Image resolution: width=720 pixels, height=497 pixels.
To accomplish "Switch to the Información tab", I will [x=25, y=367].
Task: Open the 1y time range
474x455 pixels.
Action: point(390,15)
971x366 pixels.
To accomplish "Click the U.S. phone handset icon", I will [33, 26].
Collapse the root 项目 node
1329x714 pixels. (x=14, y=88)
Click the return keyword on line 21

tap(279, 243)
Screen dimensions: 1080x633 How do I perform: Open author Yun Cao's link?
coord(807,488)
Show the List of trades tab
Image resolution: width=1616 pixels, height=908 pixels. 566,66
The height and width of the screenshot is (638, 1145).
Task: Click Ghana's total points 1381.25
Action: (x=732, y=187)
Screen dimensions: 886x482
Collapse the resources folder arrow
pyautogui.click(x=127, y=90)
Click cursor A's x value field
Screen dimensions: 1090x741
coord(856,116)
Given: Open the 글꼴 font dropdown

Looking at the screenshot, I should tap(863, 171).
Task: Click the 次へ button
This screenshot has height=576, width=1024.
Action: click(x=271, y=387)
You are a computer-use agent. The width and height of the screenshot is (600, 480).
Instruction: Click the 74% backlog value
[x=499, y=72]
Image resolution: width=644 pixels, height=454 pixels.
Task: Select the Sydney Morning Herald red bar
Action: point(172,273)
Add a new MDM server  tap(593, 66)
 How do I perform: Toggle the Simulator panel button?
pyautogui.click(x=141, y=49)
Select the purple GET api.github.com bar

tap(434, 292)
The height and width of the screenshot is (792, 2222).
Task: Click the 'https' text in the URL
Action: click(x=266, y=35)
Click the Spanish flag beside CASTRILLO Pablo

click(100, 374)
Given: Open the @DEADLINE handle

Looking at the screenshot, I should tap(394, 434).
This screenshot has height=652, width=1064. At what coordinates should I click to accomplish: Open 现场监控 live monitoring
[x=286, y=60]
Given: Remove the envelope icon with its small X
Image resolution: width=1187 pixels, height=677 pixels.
┄┄┄┄┄┄┄┄┄┄
• Work instruction
Collect, from the material above, every line containing the word "will".

• Task solution
To accomplish "Switch to the Información tab", I will [x=25, y=367].
To accomplish "Click the U.S. phone handset icon", I will [33, 26].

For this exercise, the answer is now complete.